**EXERCISE INSTRUCTIONS**
Please give back, word for word, only the lines starting at the one containing "Given: Expand Trending by Country chevron" and ending at the one containing "Image resolution: width=644" within the material below.

**MATERIAL PROVIDED**
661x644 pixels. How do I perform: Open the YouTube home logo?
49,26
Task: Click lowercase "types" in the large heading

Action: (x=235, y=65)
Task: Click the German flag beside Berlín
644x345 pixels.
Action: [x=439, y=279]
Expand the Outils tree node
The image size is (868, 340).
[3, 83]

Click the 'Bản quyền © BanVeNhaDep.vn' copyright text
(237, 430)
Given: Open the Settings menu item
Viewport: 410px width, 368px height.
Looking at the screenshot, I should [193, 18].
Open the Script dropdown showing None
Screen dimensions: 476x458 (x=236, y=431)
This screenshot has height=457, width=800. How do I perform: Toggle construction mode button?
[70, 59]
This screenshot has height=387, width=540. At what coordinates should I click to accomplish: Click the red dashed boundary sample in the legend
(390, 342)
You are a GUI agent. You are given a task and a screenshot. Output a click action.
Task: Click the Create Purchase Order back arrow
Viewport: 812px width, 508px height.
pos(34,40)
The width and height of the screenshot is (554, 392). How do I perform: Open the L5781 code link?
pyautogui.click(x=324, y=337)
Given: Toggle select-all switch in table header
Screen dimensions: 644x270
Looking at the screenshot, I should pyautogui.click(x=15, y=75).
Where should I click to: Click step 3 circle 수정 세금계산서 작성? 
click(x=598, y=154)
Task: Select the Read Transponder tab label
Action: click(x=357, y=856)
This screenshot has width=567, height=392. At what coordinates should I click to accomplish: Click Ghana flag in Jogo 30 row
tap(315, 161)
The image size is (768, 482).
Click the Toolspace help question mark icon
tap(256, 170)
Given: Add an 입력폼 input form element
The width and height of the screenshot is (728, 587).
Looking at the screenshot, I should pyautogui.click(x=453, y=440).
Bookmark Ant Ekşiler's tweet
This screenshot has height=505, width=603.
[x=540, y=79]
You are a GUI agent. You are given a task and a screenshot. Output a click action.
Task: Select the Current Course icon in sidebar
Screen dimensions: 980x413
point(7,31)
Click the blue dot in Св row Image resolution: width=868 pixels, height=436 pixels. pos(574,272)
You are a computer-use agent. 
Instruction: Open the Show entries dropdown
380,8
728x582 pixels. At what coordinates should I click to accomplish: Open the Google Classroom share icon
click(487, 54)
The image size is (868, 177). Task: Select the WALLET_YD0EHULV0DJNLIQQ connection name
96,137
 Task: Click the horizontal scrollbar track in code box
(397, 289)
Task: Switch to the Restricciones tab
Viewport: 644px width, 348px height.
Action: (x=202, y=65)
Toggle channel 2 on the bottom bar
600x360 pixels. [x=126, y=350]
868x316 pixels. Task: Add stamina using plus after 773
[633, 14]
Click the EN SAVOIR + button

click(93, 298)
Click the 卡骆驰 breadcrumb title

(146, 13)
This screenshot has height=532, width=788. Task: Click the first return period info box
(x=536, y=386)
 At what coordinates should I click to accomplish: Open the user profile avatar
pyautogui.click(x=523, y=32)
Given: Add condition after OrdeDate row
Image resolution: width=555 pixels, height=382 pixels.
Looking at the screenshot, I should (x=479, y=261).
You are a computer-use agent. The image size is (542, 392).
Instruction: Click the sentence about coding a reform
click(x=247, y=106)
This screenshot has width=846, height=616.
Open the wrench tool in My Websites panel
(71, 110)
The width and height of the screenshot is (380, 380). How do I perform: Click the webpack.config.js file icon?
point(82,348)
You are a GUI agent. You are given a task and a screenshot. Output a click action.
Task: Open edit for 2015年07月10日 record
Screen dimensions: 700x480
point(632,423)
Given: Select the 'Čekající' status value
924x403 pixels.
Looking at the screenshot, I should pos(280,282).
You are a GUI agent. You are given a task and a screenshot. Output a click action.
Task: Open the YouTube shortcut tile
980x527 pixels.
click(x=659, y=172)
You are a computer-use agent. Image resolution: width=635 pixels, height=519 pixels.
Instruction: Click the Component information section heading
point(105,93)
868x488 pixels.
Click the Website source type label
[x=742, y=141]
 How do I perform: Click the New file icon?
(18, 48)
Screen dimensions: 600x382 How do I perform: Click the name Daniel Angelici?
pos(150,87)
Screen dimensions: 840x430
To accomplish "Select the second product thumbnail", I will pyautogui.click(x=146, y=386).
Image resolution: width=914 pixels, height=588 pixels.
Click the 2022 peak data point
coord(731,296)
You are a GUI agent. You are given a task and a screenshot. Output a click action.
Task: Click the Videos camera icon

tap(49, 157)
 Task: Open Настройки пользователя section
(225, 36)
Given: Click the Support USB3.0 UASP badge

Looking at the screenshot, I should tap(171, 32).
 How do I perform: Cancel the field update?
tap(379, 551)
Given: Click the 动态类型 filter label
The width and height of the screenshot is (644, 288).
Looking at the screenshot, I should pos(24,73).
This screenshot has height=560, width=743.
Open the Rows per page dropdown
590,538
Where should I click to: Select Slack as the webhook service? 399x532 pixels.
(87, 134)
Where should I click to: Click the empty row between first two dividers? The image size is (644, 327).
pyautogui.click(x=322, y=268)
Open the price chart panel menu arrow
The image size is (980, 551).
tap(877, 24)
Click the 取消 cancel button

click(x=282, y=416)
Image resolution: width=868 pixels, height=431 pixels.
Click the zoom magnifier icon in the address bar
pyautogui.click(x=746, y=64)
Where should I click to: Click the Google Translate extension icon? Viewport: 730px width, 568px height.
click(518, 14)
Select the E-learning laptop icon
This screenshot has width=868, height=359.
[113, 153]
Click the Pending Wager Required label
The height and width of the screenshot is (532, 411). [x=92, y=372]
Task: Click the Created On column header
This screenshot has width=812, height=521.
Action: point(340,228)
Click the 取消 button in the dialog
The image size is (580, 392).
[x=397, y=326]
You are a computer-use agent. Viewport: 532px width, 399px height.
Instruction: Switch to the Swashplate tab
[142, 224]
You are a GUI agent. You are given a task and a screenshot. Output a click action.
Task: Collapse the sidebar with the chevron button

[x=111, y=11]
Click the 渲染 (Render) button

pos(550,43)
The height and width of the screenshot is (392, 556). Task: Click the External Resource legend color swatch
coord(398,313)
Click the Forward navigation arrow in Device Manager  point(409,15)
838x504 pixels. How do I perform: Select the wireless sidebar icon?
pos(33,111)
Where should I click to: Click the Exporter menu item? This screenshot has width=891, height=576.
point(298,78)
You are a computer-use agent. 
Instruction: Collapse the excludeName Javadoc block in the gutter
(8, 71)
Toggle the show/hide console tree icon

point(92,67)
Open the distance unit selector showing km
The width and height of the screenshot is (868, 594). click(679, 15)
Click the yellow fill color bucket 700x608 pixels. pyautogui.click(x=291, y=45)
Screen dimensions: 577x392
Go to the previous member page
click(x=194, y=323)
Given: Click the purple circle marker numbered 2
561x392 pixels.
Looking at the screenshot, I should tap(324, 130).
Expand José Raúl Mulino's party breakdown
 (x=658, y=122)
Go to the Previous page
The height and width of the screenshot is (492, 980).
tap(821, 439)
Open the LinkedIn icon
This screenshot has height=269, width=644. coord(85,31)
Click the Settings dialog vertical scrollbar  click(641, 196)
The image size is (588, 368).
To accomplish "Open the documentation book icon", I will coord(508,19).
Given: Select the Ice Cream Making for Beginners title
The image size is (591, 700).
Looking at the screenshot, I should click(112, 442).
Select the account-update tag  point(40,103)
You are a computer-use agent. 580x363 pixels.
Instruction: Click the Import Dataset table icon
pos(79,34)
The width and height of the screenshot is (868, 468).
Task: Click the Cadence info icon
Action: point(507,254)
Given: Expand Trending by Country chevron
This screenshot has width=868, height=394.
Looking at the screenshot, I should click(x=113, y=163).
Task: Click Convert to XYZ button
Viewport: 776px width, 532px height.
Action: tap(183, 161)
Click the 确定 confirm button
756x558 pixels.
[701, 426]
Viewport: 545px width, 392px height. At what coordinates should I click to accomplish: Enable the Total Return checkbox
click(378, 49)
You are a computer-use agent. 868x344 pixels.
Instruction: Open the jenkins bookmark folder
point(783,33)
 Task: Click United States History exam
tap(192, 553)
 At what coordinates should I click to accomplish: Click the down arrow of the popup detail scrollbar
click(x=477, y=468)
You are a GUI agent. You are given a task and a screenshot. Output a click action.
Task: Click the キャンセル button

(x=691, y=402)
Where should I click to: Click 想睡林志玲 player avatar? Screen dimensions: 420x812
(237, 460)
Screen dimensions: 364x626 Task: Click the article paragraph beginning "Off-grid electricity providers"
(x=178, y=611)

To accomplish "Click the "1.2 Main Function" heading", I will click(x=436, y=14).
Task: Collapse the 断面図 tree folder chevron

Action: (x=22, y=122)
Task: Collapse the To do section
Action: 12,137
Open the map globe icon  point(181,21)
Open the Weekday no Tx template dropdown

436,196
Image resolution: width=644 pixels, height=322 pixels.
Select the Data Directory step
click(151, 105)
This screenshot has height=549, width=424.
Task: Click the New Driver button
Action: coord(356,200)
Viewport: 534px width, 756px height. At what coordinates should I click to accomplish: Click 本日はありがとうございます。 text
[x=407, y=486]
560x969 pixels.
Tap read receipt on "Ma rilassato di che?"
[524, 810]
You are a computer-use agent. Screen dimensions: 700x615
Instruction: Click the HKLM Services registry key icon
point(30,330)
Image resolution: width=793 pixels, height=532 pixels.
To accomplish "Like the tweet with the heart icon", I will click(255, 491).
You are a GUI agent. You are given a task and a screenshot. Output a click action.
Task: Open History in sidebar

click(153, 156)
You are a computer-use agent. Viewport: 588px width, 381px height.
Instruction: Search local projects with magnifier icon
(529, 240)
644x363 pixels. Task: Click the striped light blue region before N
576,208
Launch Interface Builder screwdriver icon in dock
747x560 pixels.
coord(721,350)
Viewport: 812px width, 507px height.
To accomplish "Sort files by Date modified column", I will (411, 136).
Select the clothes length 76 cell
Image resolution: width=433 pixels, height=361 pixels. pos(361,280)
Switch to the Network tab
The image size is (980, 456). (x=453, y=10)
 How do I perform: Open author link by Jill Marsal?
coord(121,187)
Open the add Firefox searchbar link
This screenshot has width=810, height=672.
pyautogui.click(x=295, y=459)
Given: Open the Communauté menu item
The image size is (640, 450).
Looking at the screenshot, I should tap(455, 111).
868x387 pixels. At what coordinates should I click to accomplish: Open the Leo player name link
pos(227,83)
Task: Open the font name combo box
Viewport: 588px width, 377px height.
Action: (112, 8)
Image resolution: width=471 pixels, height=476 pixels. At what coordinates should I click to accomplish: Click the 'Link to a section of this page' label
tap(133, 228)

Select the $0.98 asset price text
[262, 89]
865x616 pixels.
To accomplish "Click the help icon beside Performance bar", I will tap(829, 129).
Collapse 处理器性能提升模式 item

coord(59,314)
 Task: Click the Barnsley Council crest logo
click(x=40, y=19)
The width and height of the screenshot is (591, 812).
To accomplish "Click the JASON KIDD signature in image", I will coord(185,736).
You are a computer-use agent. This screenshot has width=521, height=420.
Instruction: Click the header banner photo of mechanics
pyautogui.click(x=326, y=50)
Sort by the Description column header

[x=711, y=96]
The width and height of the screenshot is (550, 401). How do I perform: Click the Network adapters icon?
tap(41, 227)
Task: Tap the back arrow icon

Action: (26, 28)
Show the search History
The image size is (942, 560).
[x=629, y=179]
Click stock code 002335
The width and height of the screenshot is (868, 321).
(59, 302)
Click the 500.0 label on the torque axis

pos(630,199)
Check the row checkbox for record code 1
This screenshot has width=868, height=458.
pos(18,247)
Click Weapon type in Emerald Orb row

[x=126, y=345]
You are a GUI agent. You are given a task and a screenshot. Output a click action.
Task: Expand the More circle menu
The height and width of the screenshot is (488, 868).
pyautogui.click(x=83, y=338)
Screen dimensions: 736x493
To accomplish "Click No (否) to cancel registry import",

**EXERCISE SOLUTION**
Given: Expand Trending by Country chevron
This screenshot has width=868, height=394.
Looking at the screenshot, I should click(x=113, y=163).
Task: Click Convert to XYZ button
Viewport: 776px width, 532px height.
Action: tap(183, 161)
Click the 确定 confirm button
756x558 pixels.
[701, 426]
Viewport: 545px width, 392px height. At what coordinates should I click to accomplish: Enable the Total Return checkbox
click(378, 49)
You are a computer-use agent. 868x344 pixels.
Instruction: Open the jenkins bookmark folder
point(783,33)
 Task: Click United States History exam
tap(192, 553)
 At what coordinates should I click to accomplish: Click the down arrow of the popup detail scrollbar
click(x=477, y=468)
You are a GUI agent. You are given a task and a screenshot. Output a click action.
Task: Click the キャンセル button

(x=691, y=402)
Where should I click to: Click 想睡林志玲 player avatar? Screen dimensions: 420x812
(237, 460)
Screen dimensions: 364x626 Task: Click the article paragraph beginning "Off-grid electricity providers"
(x=178, y=611)

To accomplish "Click the "1.2 Main Function" heading", I will click(x=436, y=14).
Task: Collapse the 断面図 tree folder chevron

Action: (x=22, y=122)
Task: Collapse the To do section
Action: 12,137
Open the map globe icon  point(181,21)
Open the Weekday no Tx template dropdown

436,196
Image resolution: width=644 pixels, height=322 pixels.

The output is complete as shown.